* EXERCISE AIM
Rewrite the items below, swapping "Locate each element" for "Find each element" everywhere and leaving everything else as it is.

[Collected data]
=-=-=-=-=
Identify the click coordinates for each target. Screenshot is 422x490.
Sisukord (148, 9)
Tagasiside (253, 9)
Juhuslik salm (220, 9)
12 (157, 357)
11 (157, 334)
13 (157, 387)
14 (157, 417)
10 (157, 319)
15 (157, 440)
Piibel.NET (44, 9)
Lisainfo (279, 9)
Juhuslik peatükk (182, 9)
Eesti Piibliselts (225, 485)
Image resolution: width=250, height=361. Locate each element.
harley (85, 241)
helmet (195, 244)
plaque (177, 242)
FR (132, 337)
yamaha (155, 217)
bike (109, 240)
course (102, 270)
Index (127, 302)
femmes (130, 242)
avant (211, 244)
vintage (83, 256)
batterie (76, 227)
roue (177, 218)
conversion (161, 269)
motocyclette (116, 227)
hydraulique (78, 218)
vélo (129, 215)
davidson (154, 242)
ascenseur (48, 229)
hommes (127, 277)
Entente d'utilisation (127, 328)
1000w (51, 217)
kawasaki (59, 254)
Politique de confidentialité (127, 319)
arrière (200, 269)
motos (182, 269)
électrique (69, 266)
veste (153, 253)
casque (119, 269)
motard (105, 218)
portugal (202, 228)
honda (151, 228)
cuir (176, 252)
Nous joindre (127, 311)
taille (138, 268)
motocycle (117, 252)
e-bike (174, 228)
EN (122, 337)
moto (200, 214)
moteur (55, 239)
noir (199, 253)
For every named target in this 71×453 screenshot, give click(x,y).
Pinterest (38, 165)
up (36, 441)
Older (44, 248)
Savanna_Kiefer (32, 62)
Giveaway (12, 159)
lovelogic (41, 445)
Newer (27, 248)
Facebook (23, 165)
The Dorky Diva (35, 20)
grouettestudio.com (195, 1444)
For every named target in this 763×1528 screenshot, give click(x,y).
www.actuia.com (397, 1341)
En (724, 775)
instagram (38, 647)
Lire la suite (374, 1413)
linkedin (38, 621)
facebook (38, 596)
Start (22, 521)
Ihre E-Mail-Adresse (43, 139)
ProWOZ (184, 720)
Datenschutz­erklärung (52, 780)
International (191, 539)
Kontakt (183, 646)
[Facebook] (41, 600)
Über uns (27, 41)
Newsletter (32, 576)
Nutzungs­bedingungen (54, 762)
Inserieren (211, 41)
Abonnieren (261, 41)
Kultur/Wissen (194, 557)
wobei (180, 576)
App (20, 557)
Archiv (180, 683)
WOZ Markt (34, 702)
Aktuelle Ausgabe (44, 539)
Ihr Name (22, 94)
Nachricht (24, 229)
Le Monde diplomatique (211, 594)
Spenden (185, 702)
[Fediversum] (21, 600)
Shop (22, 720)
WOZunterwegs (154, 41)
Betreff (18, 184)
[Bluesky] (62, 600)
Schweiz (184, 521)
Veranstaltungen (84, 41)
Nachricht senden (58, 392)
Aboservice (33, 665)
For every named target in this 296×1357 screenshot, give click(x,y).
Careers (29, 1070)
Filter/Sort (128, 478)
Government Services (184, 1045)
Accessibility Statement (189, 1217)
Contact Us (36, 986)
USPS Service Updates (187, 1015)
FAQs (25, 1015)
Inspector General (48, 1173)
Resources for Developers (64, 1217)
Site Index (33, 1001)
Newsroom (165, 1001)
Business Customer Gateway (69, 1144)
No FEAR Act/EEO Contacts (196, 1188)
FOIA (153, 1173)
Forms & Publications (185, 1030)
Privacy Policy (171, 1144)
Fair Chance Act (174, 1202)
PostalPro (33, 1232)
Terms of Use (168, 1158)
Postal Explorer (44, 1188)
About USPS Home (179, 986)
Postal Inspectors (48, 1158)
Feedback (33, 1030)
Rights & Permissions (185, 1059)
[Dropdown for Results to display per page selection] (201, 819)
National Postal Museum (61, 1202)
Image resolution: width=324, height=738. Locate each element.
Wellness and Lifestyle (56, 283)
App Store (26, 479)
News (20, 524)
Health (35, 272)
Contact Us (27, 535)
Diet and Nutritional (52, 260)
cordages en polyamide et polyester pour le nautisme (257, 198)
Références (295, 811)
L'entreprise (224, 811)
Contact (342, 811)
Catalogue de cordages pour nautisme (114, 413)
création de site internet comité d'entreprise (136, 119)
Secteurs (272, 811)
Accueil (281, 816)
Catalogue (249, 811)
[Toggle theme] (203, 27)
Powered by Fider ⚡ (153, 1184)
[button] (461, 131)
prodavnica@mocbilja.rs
=-=-=-=-=
* EXERCISE ANSWER
Identify the click coordinates for each target. Screenshot is 422x490.
Sisukord (148, 9)
Tagasiside (253, 9)
Juhuslik salm (220, 9)
12 (157, 357)
11 (157, 334)
13 (157, 387)
14 (157, 417)
10 (157, 319)
15 (157, 440)
Piibel.NET (44, 9)
Lisainfo (279, 9)
Juhuslik peatükk (182, 9)
Eesti Piibliselts (225, 485)
Image resolution: width=250, height=361. Find each element.
harley (85, 241)
helmet (195, 244)
plaque (177, 242)
FR (132, 337)
yamaha (155, 217)
bike (109, 240)
course (102, 270)
Index (127, 302)
femmes (130, 242)
avant (211, 244)
vintage (83, 256)
batterie (76, 227)
roue (177, 218)
conversion (161, 269)
motocyclette (116, 227)
hydraulique (78, 218)
vélo (129, 215)
davidson (154, 242)
ascenseur (48, 229)
hommes (127, 277)
Entente d'utilisation (127, 328)
1000w (51, 217)
kawasaki (59, 254)
Politique de confidentialité (127, 319)
arrière (200, 269)
motos (182, 269)
électrique (69, 266)
veste (153, 253)
casque (119, 269)
motard (105, 218)
portugal (202, 228)
honda (151, 228)
cuir (176, 252)
Nous joindre (127, 311)
taille (138, 268)
motocycle (117, 252)
e-bike (174, 228)
EN (122, 337)
moto (200, 214)
moteur (55, 239)
noir (199, 253)
For every named target in this 71×453 screenshot, give click(x,y).
Pinterest (38, 165)
up (36, 441)
Older (44, 248)
Savanna_Kiefer (32, 62)
Giveaway (12, 159)
lovelogic (41, 445)
Newer (27, 248)
Facebook (23, 165)
The Dorky Diva (35, 20)
grouettestudio.com (195, 1444)
For every named target in this 763×1528 screenshot, give click(x,y).
www.actuia.com (397, 1341)
En (724, 775)
instagram (38, 647)
Lire la suite (374, 1413)
linkedin (38, 621)
facebook (38, 596)
Start (22, 521)
Ihre E-Mail-Adresse (43, 139)
ProWOZ (184, 720)
Datenschutz­erklärung (52, 780)
International (191, 539)
Kontakt (183, 646)
[Facebook] (41, 600)
Über uns (27, 41)
Newsletter (32, 576)
Nutzungs­bedingungen (54, 762)
Inserieren (211, 41)
Abonnieren (261, 41)
Kultur/Wissen (194, 557)
wobei (180, 576)
App (20, 557)
Archiv (180, 683)
WOZ Markt (34, 702)
Aktuelle Ausgabe (44, 539)
Ihr Name (22, 94)
Nachricht (24, 229)
Le Monde diplomatique (211, 594)
Spenden (185, 702)
[Fediversum] (21, 600)
Shop (22, 720)
WOZunterwegs (154, 41)
Betreff (18, 184)
[Bluesky] (62, 600)
Schweiz (184, 521)
Veranstaltungen (84, 41)
Nachricht senden (58, 392)
Aboservice (33, 665)
For every named target in this 296×1357 screenshot, give click(x,y).
Careers (29, 1070)
Filter/Sort (128, 478)
Government Services (184, 1045)
Accessibility Statement (189, 1217)
Contact Us (36, 986)
USPS Service Updates (187, 1015)
FAQs (25, 1015)
Inspector General (48, 1173)
Resources for Developers (64, 1217)
Site Index (33, 1001)
Newsroom (165, 1001)
Business Customer Gateway (69, 1144)
No FEAR Act/EEO Contacts (196, 1188)
FOIA (153, 1173)
Forms & Publications (185, 1030)
Privacy Policy (171, 1144)
Fair Chance Act (174, 1202)
PostalPro (33, 1232)
Terms of Use (168, 1158)
Postal Explorer (44, 1188)
About USPS Home (179, 986)
Postal Inspectors (48, 1158)
Feedback (33, 1030)
Rights & Permissions (185, 1059)
[Dropdown for Results to display per page selection] (201, 819)
National Postal Museum (61, 1202)
Image resolution: width=324, height=738. Find each element.
Wellness and Lifestyle (56, 283)
App Store (26, 479)
News (20, 524)
Health (35, 272)
Contact Us (27, 535)
Diet and Nutritional (52, 260)
cordages en polyamide et polyester pour le nautisme (257, 198)
Références (295, 811)
L'entreprise (224, 811)
Contact (342, 811)
Catalogue de cordages pour nautisme (114, 413)
création de site internet comité d'entreprise (136, 119)
Secteurs (272, 811)
Accueil (281, 816)
Catalogue (249, 811)
[Toggle theme] (203, 27)
Powered by Fider ⚡ (153, 1184)
[button] (461, 131)
prodavnica@mocbilja.rs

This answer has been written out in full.